WHAT THE TASK REQUIRES: Show every line in the material below in which the string "Select" appears.

· · · · · · ·

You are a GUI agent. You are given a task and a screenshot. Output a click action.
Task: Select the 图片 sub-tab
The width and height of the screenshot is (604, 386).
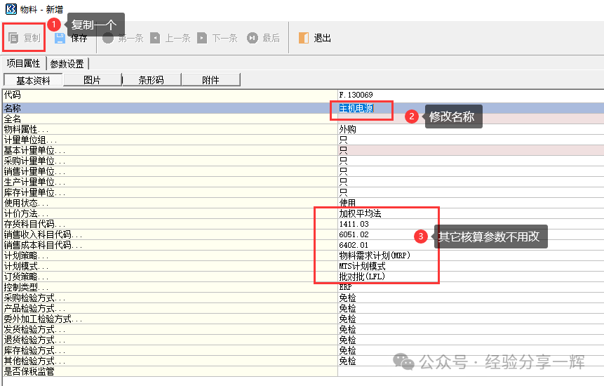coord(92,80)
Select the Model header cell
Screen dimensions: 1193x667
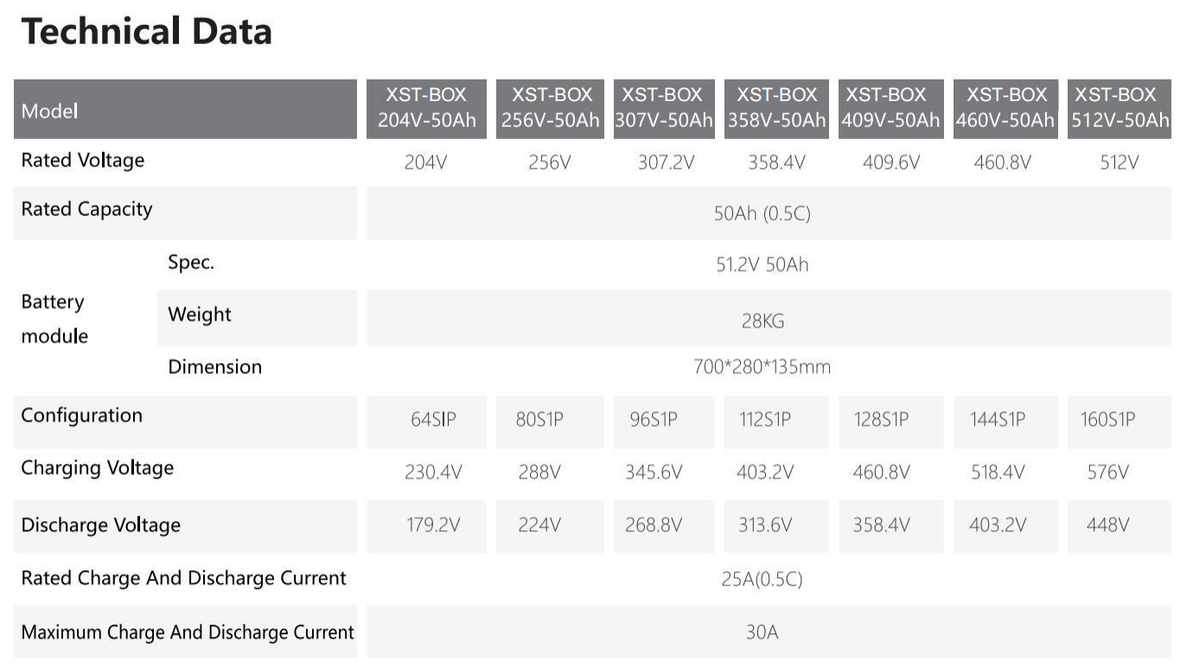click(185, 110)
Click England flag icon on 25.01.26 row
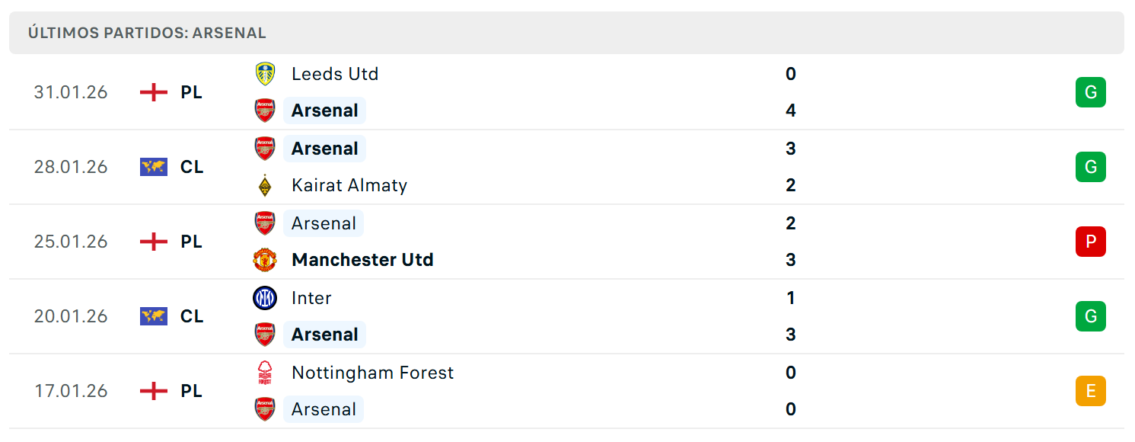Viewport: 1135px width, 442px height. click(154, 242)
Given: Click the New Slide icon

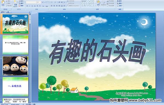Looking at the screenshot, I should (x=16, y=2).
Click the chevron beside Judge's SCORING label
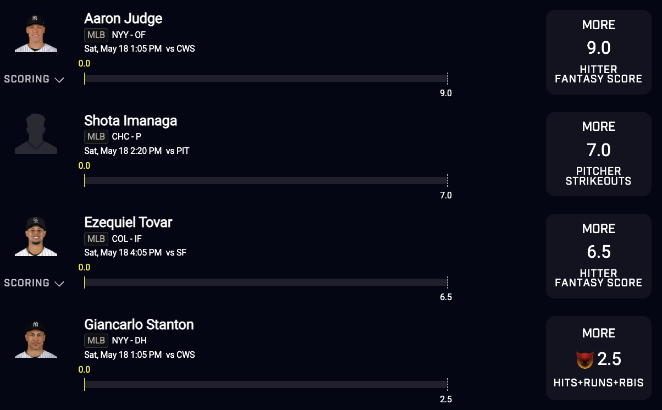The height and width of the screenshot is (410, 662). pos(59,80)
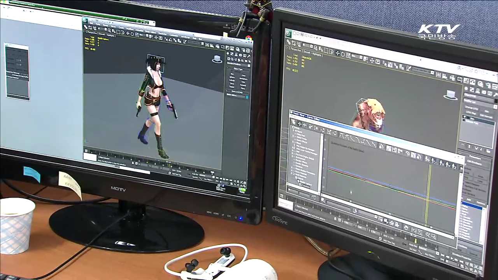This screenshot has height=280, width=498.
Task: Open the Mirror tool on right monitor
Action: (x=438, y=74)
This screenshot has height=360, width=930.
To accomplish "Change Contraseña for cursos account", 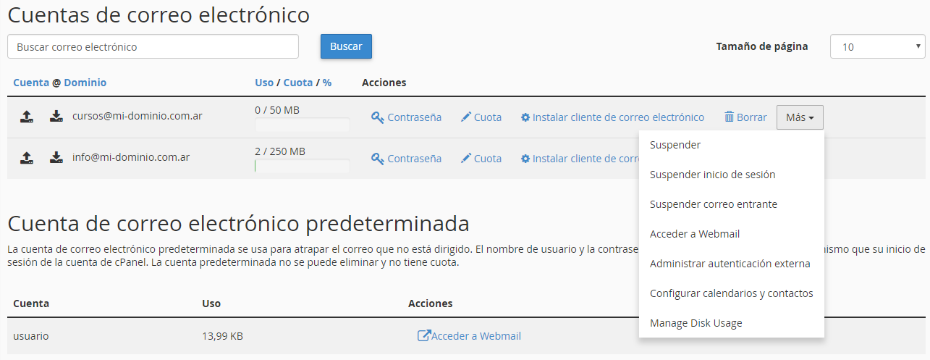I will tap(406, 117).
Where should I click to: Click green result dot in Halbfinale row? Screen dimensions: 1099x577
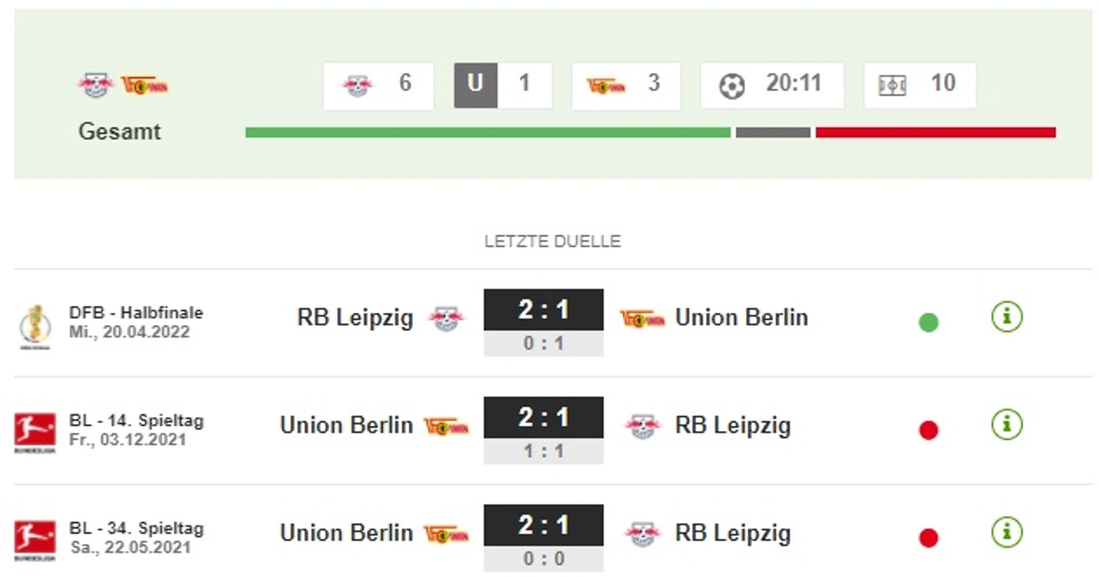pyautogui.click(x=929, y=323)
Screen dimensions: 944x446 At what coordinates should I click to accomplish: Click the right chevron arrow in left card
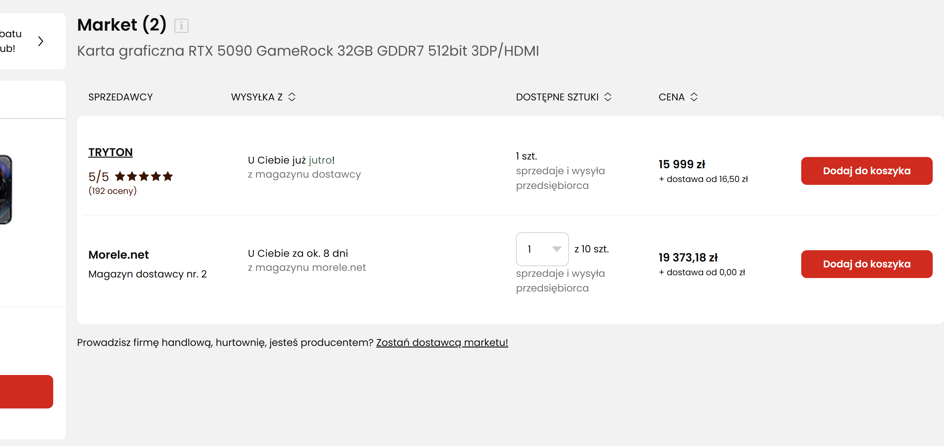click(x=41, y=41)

· · · · · · ·

RESULT OF THIS TASK:
Task: Select the 图片 sub-tab
Select the Model header cell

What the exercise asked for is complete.